Written exercise:
Please reproduce the material word for word, from its start up to and including the line containing "(x=256, y=40)". Leave out the pictures.

Information given:
::::::::

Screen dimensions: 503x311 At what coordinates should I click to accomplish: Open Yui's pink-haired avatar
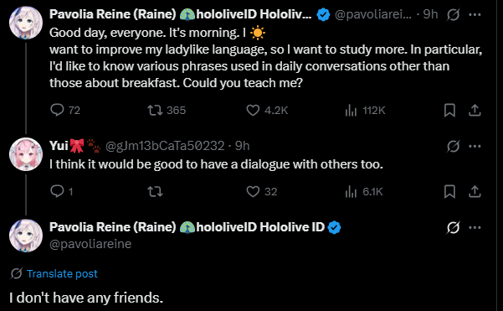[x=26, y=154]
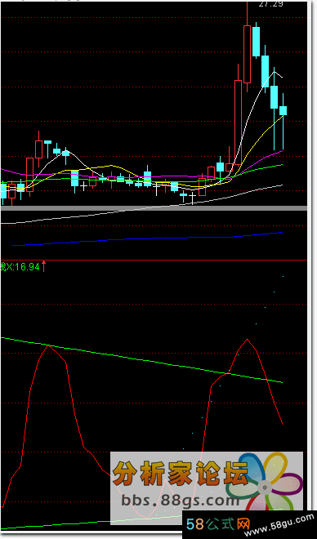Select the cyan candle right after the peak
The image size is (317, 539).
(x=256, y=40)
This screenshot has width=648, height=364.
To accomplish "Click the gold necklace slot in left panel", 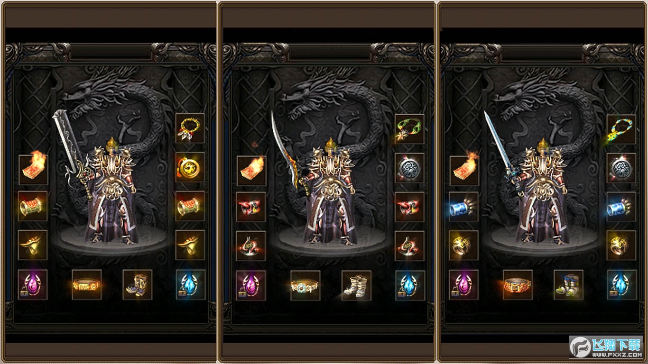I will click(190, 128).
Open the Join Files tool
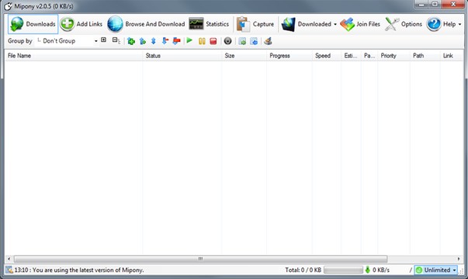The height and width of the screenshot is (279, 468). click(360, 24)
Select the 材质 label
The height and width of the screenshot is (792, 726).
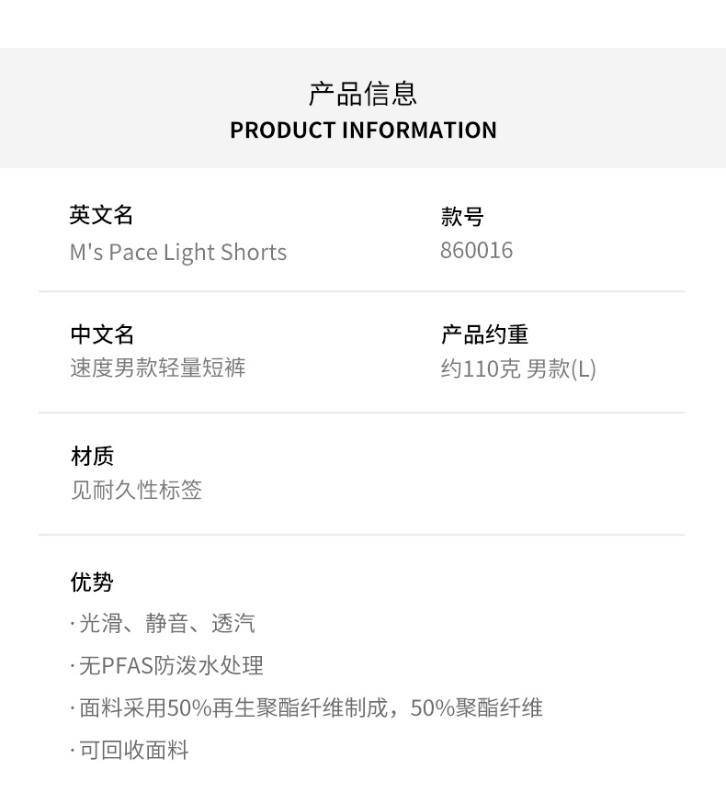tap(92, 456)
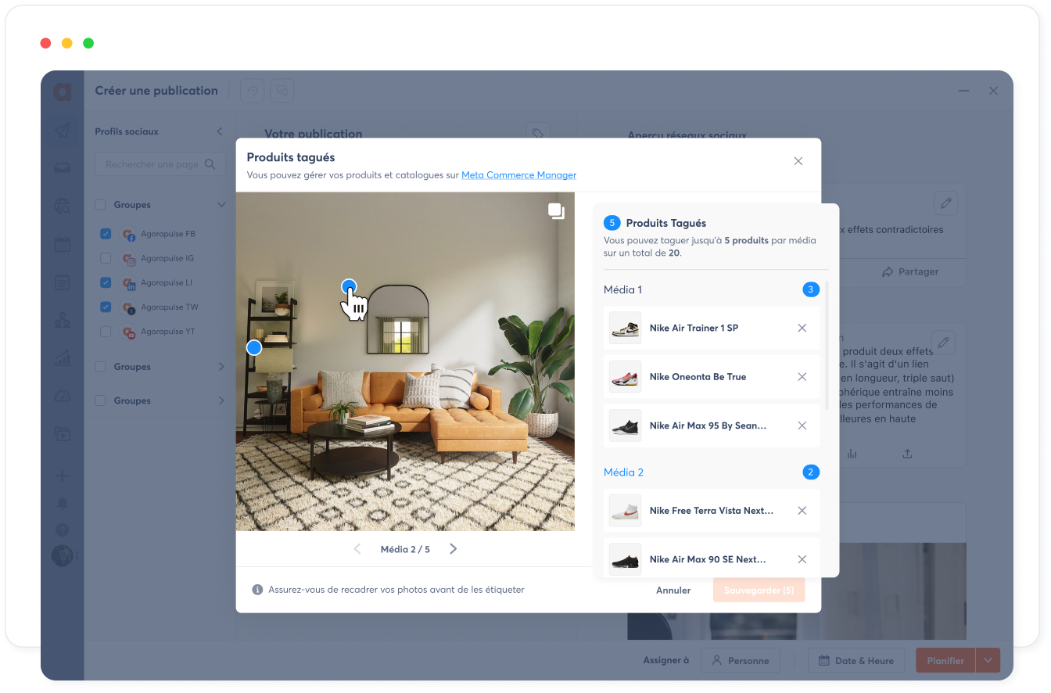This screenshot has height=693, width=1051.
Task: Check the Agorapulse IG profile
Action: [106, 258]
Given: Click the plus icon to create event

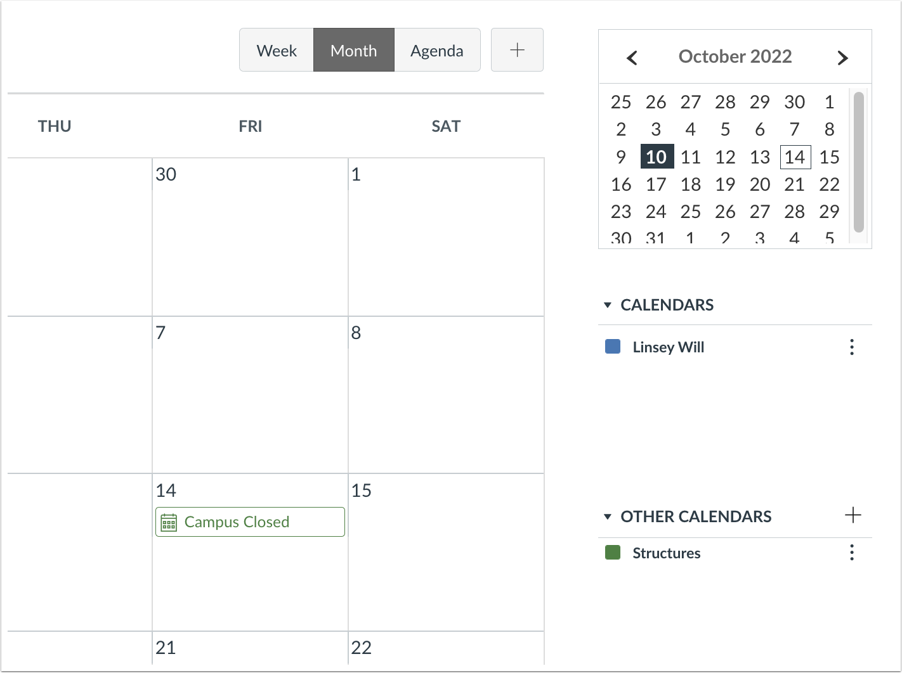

::::::::

Exercise output:
Screen dimensions: 503x311 At what coordinates should I click to accomplish: Open Yui's pink-haired avatar
[x=26, y=154]
Select the cyan candle right after the peak
The image size is (317, 539).
(x=256, y=40)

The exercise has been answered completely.